In his deposition, William Scarola, head of the personal property division of the tax assessor’s office, stated that the first valuation on Richter’s inventory was $338,000; that when he questioned Carlyle as to the basis for the increase to $1,015,000, Carlyle stated that he did not see any books or records and that is what “he felt the inventory was.” Scarola stated that the most important factor in determining the valuation of the inventory is the federal income tax return although neither he nor Carlyle saw Richter’s federal tax return until after suit was filed. In ratifying the million dollar valuation, Scarola relied solely on Carlyle’s recheck.
At the deposition of Dan Gill, senior vice-president of City National Bank of Miami, a financial statement of Richter’s for 1966 was introduced into evidence reflecting a merchandise inventory of $715,419.14.
It is uncontradicted that plaintiff was never sent any notice that the valuation of its tangible personal property had been increased to $1,015,000.

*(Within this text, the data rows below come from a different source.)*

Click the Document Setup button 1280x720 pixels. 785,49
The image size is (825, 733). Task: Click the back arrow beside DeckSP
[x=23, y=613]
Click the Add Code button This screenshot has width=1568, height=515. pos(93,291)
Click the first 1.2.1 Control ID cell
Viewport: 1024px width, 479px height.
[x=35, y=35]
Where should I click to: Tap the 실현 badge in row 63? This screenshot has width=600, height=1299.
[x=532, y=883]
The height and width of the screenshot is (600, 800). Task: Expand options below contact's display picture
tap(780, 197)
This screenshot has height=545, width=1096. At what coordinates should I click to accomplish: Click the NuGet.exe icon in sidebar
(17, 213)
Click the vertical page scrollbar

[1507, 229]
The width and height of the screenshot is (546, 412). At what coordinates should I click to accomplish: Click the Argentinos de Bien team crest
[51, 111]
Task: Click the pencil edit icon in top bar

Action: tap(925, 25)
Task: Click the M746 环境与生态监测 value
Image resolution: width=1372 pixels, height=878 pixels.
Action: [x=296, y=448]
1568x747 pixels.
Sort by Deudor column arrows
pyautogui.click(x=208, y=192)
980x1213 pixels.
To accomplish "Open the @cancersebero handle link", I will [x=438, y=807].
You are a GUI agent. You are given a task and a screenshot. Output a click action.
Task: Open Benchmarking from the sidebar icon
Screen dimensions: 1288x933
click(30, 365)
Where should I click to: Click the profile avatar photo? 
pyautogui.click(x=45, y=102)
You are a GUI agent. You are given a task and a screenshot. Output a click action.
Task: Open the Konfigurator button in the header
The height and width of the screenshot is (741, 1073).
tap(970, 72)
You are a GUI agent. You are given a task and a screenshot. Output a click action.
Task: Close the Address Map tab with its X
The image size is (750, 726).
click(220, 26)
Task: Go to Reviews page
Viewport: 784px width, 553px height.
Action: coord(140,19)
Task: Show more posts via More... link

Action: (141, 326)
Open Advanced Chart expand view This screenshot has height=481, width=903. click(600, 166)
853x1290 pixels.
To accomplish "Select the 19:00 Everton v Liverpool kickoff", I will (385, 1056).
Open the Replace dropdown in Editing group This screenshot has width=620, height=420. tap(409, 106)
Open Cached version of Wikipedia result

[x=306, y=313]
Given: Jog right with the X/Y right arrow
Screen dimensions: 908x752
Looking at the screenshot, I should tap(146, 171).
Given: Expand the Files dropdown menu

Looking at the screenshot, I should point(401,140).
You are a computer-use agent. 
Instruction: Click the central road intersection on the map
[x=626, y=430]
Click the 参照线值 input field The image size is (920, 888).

Without resolving any issues on which there may be even the slightest conflict in the testimony, such as whether Richter filed a 1967 tangible personal property tax return, how the $450,000 figure came about or any determination of actual fraud, etc., the court finds that there is no issue of material facts as to the following and concludes that —
a. The 1967 tangible personal property tax assessment made by the defendant Dade County Tax Asseessor of the property of the plaintiff, Richter’s Jewelry Company, based on the valuation of $1,015,000, is invalid and illegal. No semblance of an attempt to reach the fair market value of the tangible personal property was made by this deputy tax assessor, and no reliable sources of information were consulted in the valuation process. The valuation of $1,015,000 and the assessment based upon it are found to be entirely arbitrary, capricious, excessive and a denial of due process of law.
b. It is also clear from the undisputed facts before the court that the assessment of $1,015,000 is unjust and excessive. Plaintiff’s officers say under oath that the just valuation of the property is $338,000. No evidence has been presented to the court by affidavit or otherwise that the valuation of $338,000 is incorrect or that the valuation of $1,015,000 is correct. Even the merchandise inventory figure found in plaintiff’s financial statement and relied upon in argument by the defendants is considerably less that $1,015,000; there is nothing to indicate that $715,419.13 is the fair market value or just valuation of plaintiff’s property.
Based upon the foregoing, it is hereby ordered and adjudged —
(1) That the motion to dismiss of defendant Dade County and the other defendants is denied. Graham v. City of West Tampa, 71 Fla. 605, 71 So. 926 (1916); West Va. Hotel Corporation v. Foster Company, 101 Fla. 1147, 132 So. 842 (1931); Stiles v. Brown (Fla. App. 1st 1965), 177 So.2d 672, affirmed 182 So.2d 612.
(2) That the motion for summary judgment of defendant Dade County and the other defendants is denied;
(4) That the Dade County Tax Asseessor shall forthwith reevaluate plaintiff’s tangible personal property tax liability for the year 1967;
(5) That this court retains jurisdiction to review the findings of the tax assessor after such re-evaluation is made.